A história regista inúmeras situações em
que os preceitos humanos se sobrepuseram à Palavra de Deus, a autoridade
evangélica reveste a cor do poder político e económico, a adesão cordial a
Cristo Salvador e a fraternidade humana são envolvidas por roupagens
devocionais discriminatórias. A este propósito afirma São João Crisóstomo com
grande sabedoria “Vós adornais os templos, mas tendes Cristo metido nas
prisões”.
Será a partir desse húmus que a nova
etapa de evangelização terá de avançar, prosseguindo o belo e estimulante
exemplo do Papa Francisco: Louvar a Deus com as “mãos sujas” do serviço
humilde, com o coração apaixonado pela libertação dos miseráveis, com a
fantasia criadora de novas oportunidades de entreajuda solidária.

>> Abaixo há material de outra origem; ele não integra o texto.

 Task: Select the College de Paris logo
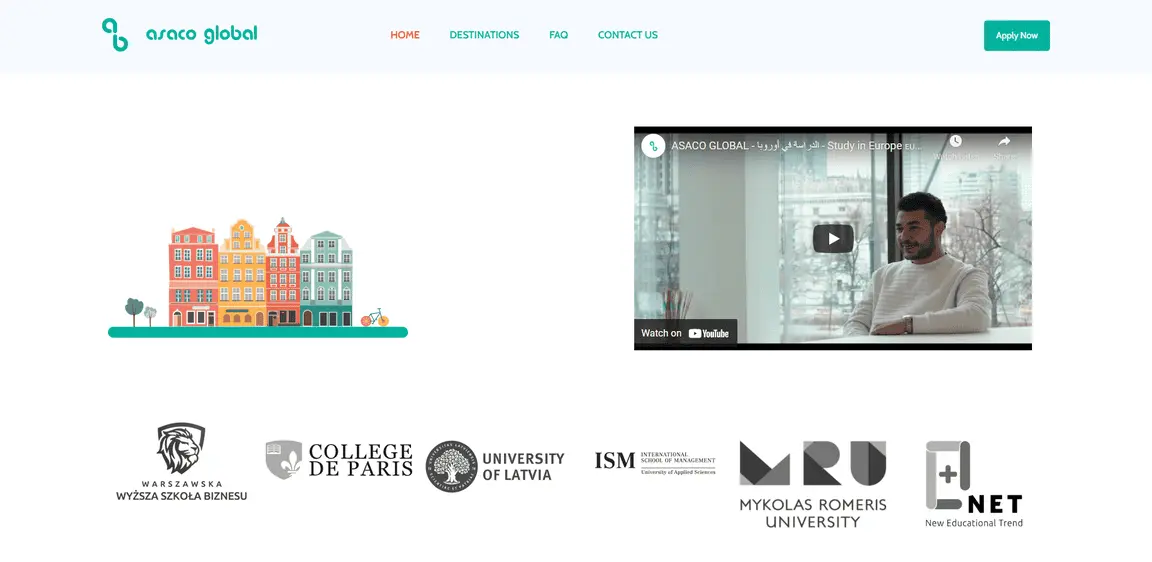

O grupo dos doutos e zelosos
interlocutores vê-se contraditado no seu próprio campo: o das tradições e leis,
o de ter uma vida divorciada da religião, o de negar, com a prática, o preceito
de Deus. E para ilustrar este contras-senso, Jesus conta uma parábola aberta à multidão sobre o alimento que se come, vai para o estômago e depois sai
naturalmente transformado em imundice. É dentro que se gera a pureza/virtude e
não no exterior, no coração/na consciência e não na aparência – mesmo vistosa e
com ares sagrados -, na sintonia com os princípios/mandamentos de Deus e não
com interpretações – ainda que doutas – de ocasião, acomodadas às conveniências
religiosas, sociais e políticas ou às modas auto-denominadas progressistas e
inovadoras.
O centro da nova moralidade, que Jesus
anuncia e condiz com o melhor da dignidade humana, está na consciência
iluminada não apenas pela natureza nem pela sabedoria das culturas ou dos
direitos fundamentais do Homem, mas pela Palavra de Deus, assumida na sua
integridade e fielmente interpretada. Consciência que pondera os elementos de
que dispõe, que se abre à verdade da razão esclarecida, que valora as
circunstâncias em que se situa, que faz opções coerentes e consistentes, que
não abdica da sua dignidade, mesmo em caso de perigo de vida. Veja-se o exemplo
de Sócrates, o filósofo, Jesus Cristo, Tomás Moro e tantos contemporâneos
mártires por causas nobres/santas. Brilhante resposta. Belo ensinamento, a
reter sempre na memória agradecida.
É de dentro do coração da pessoa que sai
o que degrada ou enobrece a dignidade humana, mantém a integridade moral,
manifesta a sua sintonia com o ritmo do “coração” de Deus que, em Jesus Cristo,
define as novas regras de apreciação da bondade e da maldade do agir pessoal e
social, privado e público. Em todos os campos. A consciência constitui o âmbito
do encontro da pessoa com Deus, encontro que se capta e manifesta por uma voz
discreta, “audível” no silêncio e na palavra, na sensibilidade dos artistas e na
contemplação dos orantes, nos gemidos das vítimas e nos gestos dos profetas.
Jesus ensina-nos a cultivar a bondade do coração/consciência, para não sermos
excêntricos, mas testemunharmos o valor do mundo interior de cada pessoa que se
projecta necessariamente nas atitudes e comportamentos exteriores e públicos.